Despite assurances from the UN that it is pushing for access to refugees trapped on the China-Burma border, doubts remain as to whether the UN and its related agencies will ever get access to these people.

Reached for comment, Moon Nay Li of the Kachin Women's Association of Thailand says her organization wants to see the UN do more. "The UN and Mr. Nambiar must push harder to get access; there is a massive crisis happening on the China border that can't be ignored," she said.

The KWAT, along with groups concerned about the growing humanitarian crisis on the China-Burma border, are worried that the Kachin situation is being ignored because of other recent positive developments in Burma.
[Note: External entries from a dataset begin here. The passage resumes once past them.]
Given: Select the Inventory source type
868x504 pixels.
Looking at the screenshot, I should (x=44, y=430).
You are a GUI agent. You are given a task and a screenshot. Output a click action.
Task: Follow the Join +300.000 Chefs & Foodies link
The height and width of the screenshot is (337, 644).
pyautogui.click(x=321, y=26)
According to Moon Nay Li, "The UN and the international community shouldn't just take the Burmese government's word about the refugee situation along the border. They need to go there and see what is going on. Special Envoy Mr. Nambiar must speak out about what is happening to the Kachin refugees."
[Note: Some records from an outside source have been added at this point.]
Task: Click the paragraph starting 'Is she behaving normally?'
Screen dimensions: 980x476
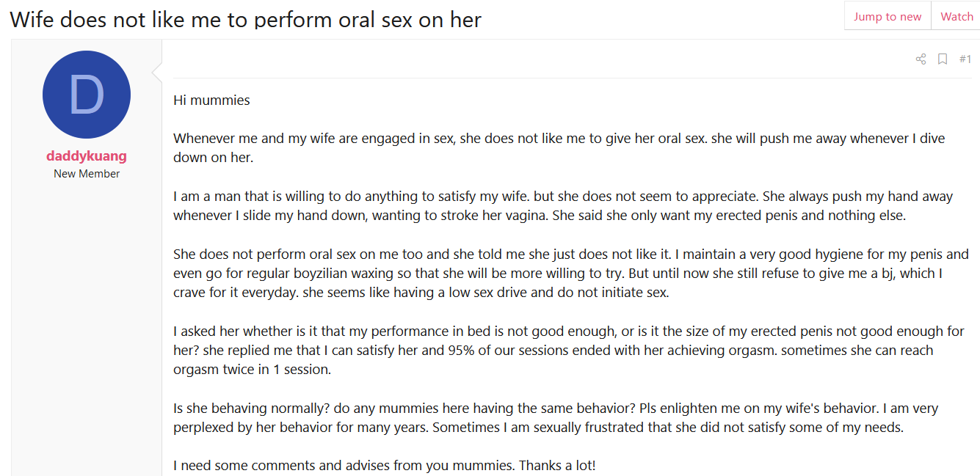Action: point(556,417)
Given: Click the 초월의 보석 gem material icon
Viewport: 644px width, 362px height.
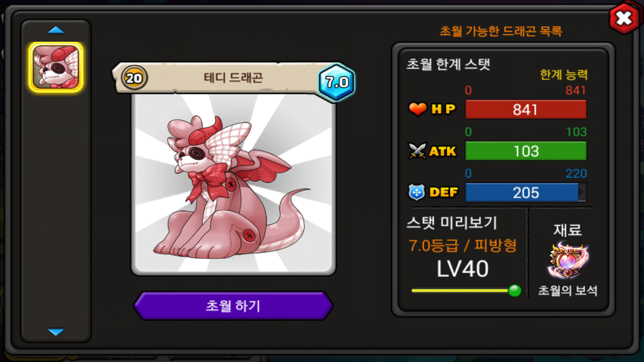Looking at the screenshot, I should point(569,260).
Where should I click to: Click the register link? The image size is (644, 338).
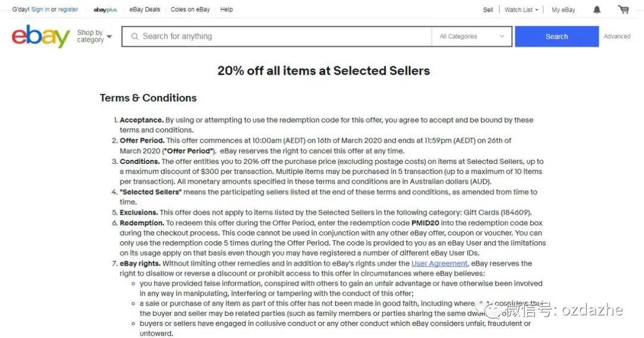[x=68, y=9]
Nambiar's role in Sri Lanka during end of civil war still controversial, named in ICC complaint

Nambiar, who also serves as Ban Ki-Moon's chief of staff, has recently been the subject of harsh criticism from human rights groups concerned about his conduct as a senior UN representative during the finals days of the Sri Lankan government's offensive against the Liberation Tigers of Tamil Eelam (LTTE) in the spring of 2009.

Ban sent Nambiar, a former senior Indian diplomat to Sri Lanka, despite the fact that Nambiar's own brother, retired Indian army general Satish Nambiar, had previously worked as a paid adviser to the Sri Lankan armed forces.
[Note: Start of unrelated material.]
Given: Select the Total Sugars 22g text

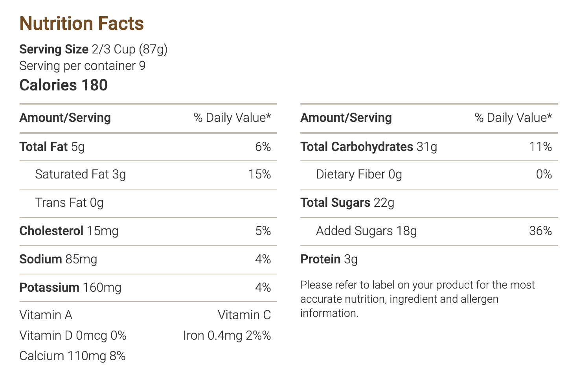Looking at the screenshot, I should (x=347, y=203).
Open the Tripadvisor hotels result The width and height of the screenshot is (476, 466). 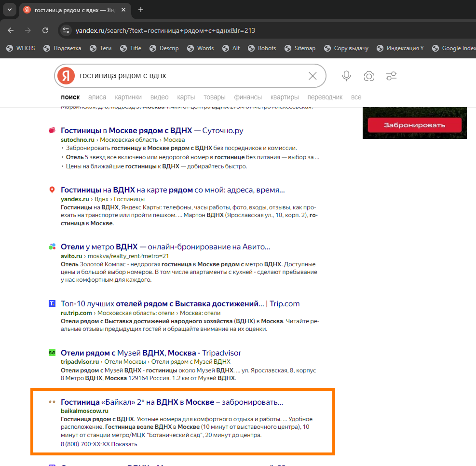coord(150,353)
Marie Colvin, a reporter with The Times of London, has written that on Monday, May 18, 2009, at 5:30 a.m. she called Nambiar at his hotel in Colombo to personally convey a message she had received from two senior members of the LTTE leadership that they were ready surrender to the army. According to Colvin the leaders she spoke with were hiding in a bunker and said they wanted “…Nambiar to be present to guarantee the Tigers’ safety”.

NambiarNambiar informed Colvin that the Sri Lankan president Mahinda Rajapaksa had told him  those who wanted to give up would be safe if they were to ‘hoist a white flag high’.

Colvin claims that when she asked Nambiar to go himself to witness the surrender he refused saying that it wouldn't “be necessary” and that “the president’s assurances were enough”.

Only a few hours after Nambiar's conversation with Colvin, the dead bodies of dozens of members of the LTTE leadership including the two men who had previously told Colvin they were ready to give up, were shown to the Sri Lankan media. Footage was later released showing several of these man being captured alive, suggesting they had been summarily executed.

General Sarath Fonseka, head of the Sri Lankan military at the time, told an opposition newspaper in December 2009 that the president's brother Gothabaya Rajapaksa who serves as Defence secretary and another brother Basil who served as Presidential advisor had “given orders not to accommodate any LTTE leaders attempting surrender and that ‘they must all be killed”.

Following the revelations made by Colvin and Fonseka about the failed surrender attempt, two human rights groups, the Swiss Council of Eelam Tamils and the US based Tamil’s Against Genocide, filed a complaint with the International Criminal Court accusing the Rajapaksa government of war crimes. The joint complaint specifically cites Nambiar and questions “...whether VIJAY NAMBIAR was in fact an innocent neutral intermediary or in fact a co-perpetrator within the negotiation-related community."